## WHAT TO DO:
1. In the text on regional material flows, carbon footprint, and waste treatment, what are the three primary categories of waste treatment?
2. Extend the text on regional material flows, carbon footprint, and waste treatment, picking up after its final sentence.

## SOURCE PASSAGE:
Material flows and footprints

It tracks how virgin and secondary materials are extracted, imported, processed, and consumed across ‘sectors of final demand.’ It highlights the distribution of raw material consumption across seven sectors, each representing a societal need: Housing and Infrastructure, Services, Mobility, Nutrition, Manufactured Goods, Healthcare and Education, and Communication. This breakdown offers a clear view of how resources flow to meet societal demands.

Circularity metric

Carbon footprint

It uses input-output modeling to account for not only the region’s direct emissions but also those that occur along the supply chain, including the embodied carbon in imported products. This approach differs from a production-based carbon footprint, which only considers emissions produced within the region’s borders, regardless of where the products are consumed. The consumption-based carbon footprint provides a more complete view of the region’s impact on global emissions.

Waste treatment

The waste treatment breakdown illustrates how waste in the region is processed, encompassing methods such as recycling, landfilling, and incineration. It also accounts for imported waste, providing a comprehensive view of how waste is handled within the region. This analysis identifies three primary categories of waste treatment: recycling, recovery, and other. Each of these categories can be further subdivided into more specific processes to give a detailed understanding of waste management practices. Recycling includes preparation for recycling, direct high-quality reuse (where no processing is necessary), and indirect high-quality reuse (where some form of treatment is required before reuse). Recovered waste encompasses microbiological processing, including biological treatments such as composting, anaerobic digestion, and fermentation, as well as incineration with energy recovery. The "other" category refers to landfilling, incineration, and temporary storage before treatment or final disposal.

## MATERIAL SHOWN:
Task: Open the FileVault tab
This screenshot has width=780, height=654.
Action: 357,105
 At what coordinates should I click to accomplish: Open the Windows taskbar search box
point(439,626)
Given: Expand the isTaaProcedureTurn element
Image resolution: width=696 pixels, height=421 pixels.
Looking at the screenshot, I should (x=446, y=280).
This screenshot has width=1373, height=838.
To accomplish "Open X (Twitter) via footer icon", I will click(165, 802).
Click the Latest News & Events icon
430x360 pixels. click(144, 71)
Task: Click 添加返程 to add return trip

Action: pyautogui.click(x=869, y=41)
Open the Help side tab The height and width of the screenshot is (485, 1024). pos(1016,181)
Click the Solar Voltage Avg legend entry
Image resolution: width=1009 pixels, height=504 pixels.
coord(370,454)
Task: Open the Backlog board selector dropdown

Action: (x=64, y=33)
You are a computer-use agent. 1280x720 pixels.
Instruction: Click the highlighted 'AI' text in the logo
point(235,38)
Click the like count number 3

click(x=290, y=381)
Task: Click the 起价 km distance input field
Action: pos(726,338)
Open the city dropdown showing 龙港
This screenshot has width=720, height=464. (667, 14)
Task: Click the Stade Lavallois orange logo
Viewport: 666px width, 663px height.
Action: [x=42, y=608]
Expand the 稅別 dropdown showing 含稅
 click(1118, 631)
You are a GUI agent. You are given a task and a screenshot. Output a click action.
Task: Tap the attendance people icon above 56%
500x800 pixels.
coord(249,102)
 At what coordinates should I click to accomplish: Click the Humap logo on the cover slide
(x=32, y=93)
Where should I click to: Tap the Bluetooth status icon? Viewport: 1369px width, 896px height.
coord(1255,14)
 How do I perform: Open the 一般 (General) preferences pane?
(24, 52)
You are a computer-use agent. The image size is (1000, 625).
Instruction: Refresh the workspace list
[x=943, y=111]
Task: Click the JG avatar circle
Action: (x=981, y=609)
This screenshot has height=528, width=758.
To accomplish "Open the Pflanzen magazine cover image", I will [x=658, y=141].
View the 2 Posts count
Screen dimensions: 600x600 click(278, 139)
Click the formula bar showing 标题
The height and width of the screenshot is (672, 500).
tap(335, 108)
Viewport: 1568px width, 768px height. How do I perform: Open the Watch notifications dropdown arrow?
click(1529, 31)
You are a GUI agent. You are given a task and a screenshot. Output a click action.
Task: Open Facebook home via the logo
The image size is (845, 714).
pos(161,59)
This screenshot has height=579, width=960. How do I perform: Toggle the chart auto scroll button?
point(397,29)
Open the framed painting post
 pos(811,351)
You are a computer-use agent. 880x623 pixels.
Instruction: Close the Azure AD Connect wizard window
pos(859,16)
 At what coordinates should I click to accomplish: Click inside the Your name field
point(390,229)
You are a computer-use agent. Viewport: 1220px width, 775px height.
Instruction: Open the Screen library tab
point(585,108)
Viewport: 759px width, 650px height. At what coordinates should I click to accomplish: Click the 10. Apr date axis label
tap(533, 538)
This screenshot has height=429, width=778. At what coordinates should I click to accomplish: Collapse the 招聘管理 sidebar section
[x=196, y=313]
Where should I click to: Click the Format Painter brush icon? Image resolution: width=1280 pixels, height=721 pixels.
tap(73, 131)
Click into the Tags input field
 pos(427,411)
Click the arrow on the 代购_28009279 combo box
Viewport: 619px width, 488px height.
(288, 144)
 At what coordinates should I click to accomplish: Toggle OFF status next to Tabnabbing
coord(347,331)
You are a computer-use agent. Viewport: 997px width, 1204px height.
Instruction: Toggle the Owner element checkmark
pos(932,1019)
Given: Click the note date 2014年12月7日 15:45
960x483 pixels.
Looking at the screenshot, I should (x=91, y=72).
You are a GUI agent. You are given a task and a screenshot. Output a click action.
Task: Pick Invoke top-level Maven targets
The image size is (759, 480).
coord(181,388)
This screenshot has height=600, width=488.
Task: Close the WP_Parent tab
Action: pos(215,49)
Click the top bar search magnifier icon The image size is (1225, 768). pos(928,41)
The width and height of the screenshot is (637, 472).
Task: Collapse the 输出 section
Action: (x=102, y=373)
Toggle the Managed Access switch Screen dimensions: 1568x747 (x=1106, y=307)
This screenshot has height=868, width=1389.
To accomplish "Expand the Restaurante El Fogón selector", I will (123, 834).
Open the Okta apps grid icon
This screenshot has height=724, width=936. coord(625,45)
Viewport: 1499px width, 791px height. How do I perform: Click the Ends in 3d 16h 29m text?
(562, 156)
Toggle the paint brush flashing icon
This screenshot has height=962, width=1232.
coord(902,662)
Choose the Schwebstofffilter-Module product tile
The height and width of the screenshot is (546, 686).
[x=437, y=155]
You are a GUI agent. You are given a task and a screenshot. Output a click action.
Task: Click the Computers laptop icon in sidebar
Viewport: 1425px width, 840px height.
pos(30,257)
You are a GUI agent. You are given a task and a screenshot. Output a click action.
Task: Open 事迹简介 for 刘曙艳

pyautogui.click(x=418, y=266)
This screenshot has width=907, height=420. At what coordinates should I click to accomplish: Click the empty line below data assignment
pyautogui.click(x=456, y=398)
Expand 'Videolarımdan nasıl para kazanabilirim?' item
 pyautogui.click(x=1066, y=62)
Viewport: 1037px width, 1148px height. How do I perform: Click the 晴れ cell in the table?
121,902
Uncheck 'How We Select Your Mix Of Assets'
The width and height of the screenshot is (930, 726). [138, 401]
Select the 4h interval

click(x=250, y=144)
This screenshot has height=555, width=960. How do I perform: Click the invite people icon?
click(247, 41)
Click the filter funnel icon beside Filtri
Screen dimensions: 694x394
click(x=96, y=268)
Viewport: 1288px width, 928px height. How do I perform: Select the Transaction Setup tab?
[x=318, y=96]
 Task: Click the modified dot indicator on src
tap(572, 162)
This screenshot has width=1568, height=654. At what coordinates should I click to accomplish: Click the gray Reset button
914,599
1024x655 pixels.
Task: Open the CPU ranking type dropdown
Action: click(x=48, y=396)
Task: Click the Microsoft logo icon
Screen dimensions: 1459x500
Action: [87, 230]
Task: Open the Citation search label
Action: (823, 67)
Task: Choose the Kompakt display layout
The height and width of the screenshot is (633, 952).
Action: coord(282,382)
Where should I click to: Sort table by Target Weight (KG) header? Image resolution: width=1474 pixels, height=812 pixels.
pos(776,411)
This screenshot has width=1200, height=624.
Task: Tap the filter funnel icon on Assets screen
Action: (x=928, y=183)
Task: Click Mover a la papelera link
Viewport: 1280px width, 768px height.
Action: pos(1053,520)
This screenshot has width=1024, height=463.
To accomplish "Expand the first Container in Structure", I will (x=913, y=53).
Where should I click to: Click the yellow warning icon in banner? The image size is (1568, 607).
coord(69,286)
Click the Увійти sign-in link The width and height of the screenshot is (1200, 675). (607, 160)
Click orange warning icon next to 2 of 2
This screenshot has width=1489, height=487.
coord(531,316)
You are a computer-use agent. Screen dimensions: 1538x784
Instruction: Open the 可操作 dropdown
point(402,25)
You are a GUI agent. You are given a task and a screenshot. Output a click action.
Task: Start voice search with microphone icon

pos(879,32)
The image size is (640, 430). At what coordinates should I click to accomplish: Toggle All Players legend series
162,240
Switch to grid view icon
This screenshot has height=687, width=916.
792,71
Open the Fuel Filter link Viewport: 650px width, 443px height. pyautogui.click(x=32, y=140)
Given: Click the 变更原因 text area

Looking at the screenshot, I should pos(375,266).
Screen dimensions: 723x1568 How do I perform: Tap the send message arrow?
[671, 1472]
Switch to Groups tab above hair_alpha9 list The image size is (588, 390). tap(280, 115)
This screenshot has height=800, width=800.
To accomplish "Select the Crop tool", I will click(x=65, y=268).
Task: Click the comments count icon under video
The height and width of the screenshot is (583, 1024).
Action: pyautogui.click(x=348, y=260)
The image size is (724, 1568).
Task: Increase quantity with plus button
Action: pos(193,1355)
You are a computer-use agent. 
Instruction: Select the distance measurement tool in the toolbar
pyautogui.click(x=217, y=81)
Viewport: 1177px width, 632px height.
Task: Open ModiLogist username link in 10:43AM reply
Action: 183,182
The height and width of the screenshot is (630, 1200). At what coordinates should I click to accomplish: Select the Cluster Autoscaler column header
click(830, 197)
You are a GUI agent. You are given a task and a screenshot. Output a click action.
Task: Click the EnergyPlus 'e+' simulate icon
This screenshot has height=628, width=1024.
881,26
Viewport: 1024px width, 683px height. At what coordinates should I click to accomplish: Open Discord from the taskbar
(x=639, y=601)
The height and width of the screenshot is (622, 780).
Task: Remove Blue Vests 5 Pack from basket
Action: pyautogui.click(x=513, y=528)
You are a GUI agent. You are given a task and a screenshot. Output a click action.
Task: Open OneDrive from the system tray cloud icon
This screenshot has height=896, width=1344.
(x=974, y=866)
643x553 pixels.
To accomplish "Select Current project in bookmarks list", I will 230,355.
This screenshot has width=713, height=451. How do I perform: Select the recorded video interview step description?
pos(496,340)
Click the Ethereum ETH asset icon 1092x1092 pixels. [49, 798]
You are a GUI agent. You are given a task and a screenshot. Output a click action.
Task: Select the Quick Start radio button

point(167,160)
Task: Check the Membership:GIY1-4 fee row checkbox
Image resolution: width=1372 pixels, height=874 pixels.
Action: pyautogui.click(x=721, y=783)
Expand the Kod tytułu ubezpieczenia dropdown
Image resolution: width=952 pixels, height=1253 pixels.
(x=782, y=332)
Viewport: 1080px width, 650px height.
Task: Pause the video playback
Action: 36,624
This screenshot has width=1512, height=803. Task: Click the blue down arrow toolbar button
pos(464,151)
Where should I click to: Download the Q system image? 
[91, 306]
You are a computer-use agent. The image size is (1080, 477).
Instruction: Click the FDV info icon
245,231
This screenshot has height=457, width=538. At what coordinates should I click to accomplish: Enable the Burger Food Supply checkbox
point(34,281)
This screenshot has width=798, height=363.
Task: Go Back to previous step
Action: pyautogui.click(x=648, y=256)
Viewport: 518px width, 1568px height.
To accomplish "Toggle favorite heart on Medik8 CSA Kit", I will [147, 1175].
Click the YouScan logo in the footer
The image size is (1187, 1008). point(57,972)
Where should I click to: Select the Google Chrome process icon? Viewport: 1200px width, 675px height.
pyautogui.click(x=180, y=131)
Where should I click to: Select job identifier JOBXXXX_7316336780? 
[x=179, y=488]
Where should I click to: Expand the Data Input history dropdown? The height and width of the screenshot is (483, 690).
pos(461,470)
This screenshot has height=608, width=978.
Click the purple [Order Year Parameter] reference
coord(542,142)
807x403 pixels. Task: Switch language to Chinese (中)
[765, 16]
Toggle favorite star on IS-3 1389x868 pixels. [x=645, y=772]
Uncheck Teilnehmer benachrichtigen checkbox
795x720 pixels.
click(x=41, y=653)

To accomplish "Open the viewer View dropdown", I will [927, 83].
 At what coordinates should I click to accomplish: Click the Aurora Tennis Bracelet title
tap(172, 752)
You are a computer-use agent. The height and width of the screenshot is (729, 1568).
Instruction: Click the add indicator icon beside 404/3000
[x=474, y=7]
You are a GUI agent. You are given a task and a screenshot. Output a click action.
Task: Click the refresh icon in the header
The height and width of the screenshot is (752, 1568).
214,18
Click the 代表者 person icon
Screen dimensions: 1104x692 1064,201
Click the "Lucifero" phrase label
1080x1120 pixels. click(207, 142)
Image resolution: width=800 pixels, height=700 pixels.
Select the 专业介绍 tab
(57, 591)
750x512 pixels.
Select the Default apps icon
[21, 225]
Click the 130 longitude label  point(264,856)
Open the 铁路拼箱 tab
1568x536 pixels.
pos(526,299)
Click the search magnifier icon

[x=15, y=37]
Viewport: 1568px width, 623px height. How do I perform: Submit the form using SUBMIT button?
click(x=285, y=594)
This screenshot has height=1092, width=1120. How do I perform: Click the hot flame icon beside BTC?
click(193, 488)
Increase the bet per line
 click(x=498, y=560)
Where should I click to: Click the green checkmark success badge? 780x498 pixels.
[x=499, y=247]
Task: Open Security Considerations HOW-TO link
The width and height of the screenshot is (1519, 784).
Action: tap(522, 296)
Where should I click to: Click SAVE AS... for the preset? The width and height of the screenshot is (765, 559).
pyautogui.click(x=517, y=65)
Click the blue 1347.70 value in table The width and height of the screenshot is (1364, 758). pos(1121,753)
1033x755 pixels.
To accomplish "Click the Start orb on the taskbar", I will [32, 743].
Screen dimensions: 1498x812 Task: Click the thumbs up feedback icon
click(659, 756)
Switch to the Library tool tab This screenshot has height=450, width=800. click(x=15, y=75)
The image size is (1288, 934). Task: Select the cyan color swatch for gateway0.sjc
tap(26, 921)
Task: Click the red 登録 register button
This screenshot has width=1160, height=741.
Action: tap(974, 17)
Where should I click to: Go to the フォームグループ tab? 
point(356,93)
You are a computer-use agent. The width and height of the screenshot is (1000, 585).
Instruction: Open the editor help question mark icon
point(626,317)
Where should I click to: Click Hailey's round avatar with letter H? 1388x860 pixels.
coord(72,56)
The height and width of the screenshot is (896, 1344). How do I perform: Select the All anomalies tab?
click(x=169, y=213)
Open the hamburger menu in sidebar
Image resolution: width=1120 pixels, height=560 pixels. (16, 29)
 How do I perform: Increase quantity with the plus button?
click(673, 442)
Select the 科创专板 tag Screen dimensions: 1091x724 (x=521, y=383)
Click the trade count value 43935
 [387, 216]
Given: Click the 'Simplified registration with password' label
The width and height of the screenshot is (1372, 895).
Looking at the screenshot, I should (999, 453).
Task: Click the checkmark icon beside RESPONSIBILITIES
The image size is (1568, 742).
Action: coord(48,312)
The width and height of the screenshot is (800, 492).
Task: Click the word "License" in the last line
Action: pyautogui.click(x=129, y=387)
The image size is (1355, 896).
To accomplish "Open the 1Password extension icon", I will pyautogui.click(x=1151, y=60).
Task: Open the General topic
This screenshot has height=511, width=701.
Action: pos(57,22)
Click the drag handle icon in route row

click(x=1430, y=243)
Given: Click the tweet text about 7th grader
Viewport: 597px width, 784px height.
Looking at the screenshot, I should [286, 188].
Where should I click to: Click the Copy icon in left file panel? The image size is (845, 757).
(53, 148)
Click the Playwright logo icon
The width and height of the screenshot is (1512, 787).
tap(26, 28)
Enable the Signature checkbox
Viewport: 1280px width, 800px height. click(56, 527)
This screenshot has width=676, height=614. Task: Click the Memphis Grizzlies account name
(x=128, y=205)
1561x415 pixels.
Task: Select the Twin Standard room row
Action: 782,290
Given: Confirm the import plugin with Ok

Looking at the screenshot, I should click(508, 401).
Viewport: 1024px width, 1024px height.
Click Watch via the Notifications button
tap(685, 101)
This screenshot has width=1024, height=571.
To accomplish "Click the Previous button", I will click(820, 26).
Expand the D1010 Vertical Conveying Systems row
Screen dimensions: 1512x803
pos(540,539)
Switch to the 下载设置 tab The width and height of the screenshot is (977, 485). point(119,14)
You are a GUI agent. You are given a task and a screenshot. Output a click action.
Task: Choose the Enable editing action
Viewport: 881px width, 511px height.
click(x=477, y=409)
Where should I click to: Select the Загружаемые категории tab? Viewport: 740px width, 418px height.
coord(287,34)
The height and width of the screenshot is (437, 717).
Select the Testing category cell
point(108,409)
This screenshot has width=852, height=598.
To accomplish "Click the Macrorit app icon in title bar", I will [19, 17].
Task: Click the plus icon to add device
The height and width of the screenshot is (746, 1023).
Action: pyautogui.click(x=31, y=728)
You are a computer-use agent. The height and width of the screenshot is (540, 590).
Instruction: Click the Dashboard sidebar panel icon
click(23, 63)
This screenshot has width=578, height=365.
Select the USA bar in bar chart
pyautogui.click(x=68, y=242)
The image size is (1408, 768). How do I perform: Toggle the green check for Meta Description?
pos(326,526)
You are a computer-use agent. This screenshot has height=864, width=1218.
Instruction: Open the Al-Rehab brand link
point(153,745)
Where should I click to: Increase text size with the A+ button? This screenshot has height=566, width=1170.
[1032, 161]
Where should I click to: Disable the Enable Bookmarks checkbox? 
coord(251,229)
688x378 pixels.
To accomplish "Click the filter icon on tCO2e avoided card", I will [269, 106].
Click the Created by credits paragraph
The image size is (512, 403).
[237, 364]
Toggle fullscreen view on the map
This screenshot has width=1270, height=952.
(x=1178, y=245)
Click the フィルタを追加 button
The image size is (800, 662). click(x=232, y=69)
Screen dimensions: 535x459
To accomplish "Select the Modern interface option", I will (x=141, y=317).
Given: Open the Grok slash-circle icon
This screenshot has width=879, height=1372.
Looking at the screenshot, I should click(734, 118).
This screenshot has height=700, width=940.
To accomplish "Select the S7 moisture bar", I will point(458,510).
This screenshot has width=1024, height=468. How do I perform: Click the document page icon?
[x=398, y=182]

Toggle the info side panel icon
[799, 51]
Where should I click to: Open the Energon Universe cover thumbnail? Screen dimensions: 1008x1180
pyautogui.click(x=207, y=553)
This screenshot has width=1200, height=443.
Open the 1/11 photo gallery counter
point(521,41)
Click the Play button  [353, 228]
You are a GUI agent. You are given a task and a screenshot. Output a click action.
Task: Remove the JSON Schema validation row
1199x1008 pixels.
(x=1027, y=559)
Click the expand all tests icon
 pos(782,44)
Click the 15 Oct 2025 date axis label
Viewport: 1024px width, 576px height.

## EXERCISE ANSWERS:
1. Recycling, recovery, and other.

2.
Renewable energy

This section tracks the share of energy derived from renewable sources, such as wind, solar, and biomass, reflecting progress toward reducing reliance on fossil fuels. Higher renewable energy consumption contributes to a cleaner, more sustainable energy system, supporting both environmental and economic goals in the circular economy.

Water

The demand for clean drinking water is rising, while water scarcity is also intensifying—driven in part by climate change. At the same time, the growing scarcity of raw materials, combined with geopolitical tensions and increasing demand in emerging economies, makes reducing our dependence on these resources more important than ever. Embracing a circular economy helps address these challenges by limiting waste production and minimising environmental harm. The problem of water scarcity leads to a demand for solutions that contribute to efficient water use and reuse. Circular solutions regarding water play an increasingly important role across all industries and especially in sectors where water is an essential part of the production processes. Examples are energy (hydrogen transition), sustainable agriculture and sustainable food production.